I started typing up a long, detailed post full of deep thoughts and nice sounding words. Things I’ve learned and things I’ve struggled with in these last few months. But the more I typed, the less I liked it. So here are the main points in their most simplistic form:
*Our current deployment is almost over. Praise the Lord. The thought of life returning to normal brings tears of joy to my eyes. (Although that's not saying much. My emotional and stress levels are at an all-time high and my mascara gets reapplied many times a day.)
*This deployment has been harder than the first one; partly because he was only home for 3 1/2 months between them; partly because of the waves of ALL. THE. THINGS. GOING. WRONG. AT. ONCE; but mostly because I miss my husband so, so much.

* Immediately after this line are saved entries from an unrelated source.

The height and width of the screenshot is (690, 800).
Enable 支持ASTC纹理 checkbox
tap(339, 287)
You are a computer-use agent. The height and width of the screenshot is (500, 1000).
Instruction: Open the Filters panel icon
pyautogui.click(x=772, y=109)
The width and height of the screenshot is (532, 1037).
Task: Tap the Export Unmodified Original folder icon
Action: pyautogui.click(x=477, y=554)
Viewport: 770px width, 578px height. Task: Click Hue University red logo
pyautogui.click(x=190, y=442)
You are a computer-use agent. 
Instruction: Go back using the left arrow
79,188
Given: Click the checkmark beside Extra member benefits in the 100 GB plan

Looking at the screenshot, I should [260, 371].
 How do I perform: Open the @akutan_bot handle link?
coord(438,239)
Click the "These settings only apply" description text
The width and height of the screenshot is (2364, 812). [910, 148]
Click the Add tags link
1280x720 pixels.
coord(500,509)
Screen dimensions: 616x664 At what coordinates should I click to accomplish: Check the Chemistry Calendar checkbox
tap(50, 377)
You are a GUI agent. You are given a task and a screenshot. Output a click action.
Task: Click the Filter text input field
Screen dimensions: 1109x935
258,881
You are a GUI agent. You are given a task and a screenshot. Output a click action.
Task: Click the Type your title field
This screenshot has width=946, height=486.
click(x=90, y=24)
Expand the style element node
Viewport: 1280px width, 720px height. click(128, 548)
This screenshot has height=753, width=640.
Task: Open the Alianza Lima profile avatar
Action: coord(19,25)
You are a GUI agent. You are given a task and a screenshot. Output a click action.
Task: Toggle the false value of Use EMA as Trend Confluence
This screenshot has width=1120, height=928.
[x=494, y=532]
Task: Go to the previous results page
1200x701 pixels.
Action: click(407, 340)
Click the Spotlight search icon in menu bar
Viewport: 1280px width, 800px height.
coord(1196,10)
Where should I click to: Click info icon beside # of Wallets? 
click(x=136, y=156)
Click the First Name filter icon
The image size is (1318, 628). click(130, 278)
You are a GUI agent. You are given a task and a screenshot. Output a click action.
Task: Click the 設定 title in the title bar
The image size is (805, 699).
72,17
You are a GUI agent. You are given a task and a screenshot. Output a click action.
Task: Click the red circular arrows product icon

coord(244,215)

*There are some things that the Lord has shown me in these last months:
1 Samuel 12:24 But be sure to fear the Lord and serve him faithfully with all your heart; consider what great things he has done for you.
2 Samuel 7:18 Who am I, O Sovereign Lord, and what is my family, that you have brought me this far?
These verses spoke to me when I started to feel sorry for myself. God has brought me so far. He has done so many great things for me. And why? Because I’m good? I’m not. Because He made a mistake? He doesn’t. Because He wants me to be a really happy person? No. Because He loves me. Because He has set me apart. He has anointed me. He has called me to His purpose. Because He has brought me this far.
2 Corinthians 12:9 But he said to me, “My grace is sufficient for you, for my power is made perfect in weakness.”
So as it turns out, I don’t have to try to be strong all the time. And then wonder why I fail. In fact when I try to be strong all the time, and don’t acknowledge my weaknesses, I’m not letting God’s power be used and shown. I’m not great at asking for help. But this deployment I mastered the “Can you take the kids for me” text to my sister and father-in-law. Something I had done on occasion before, but always felt like a burden to do often. And I even let someone get me some milk at the store once. Something I never would have felt comfortable asking for before. But then I got to see God’s power. As if he was saying, “See? Just let me help. I can do it so much better than you can on your own!”
Deuteronomy 32:6 Do you thus repay the Lord, O foolish and unwise people? Is not He your Father who has bought you? He has made you and established you.
God hears my cries and He gives me comfort when I am sad. But when I start feeling sorry for myself, this verse reminds me that He has established me. Who am I to whine about the life he has given me? He has given me this life and put me in this place for His purpose and His reason; even if I don’t understand His purpose or reason, yet.
*I still stand by my 3 rules of deployment. When your husband deploys the following things WILL HAPPEN:
1. The kids will get sick. Each one of them. Multiple times. We had hand, foot and mouth disease, ruptured ear drum, a few stomach episodes, one allergic reaction to ant bites, one undiagnosed rash that I chose to ignore because I was OVER. IT.
2. Appliances/Vehicles will stop working the way they should. We were without air conditioning in our home for almost 2 weeks – in May – in West Texas, the roof of our home was completely totaled in a storm – not an appliance but falls under this heading, but at least the vehicle has been reliable – so far. And by reliable, I mean guzzling gas one $100-tank at a time.
3. Time will crawl. This deployment, I decided not to keep track of days or weeks or even months until he came home or since he had left. We had our Daddy Day chart with activities on it for each week – but we started with 20, and I didn’t count them or look at it much as we went, so as not to know how long until it was over. I’m not sure if this helped or hindered the waiting. It still feels like I haven’t seen my husband in forever. It still feels like every day gets longer and longer. I hear people say, “It’s already the end of May?!? Where did the time go?” and I think, “Oh my gosh, it’s only Tuesday! Why did time stop moving!?!”
*Today we are going on our very last Daddy Day. We will be hitting up Chuck-E-Cheese this afternoon for some good, family fun and to possibly pick up a case of who-knows-what as we touch everything we see and then put our fingers in our mouths and noses. It’s going to be great.
*This will probably be my last post for a few weeks. But I will be back later this summer to post pictures from our upcoming Most Awesome Koper Family Vacation Ever. So be preparing yourselves for some awesomeness.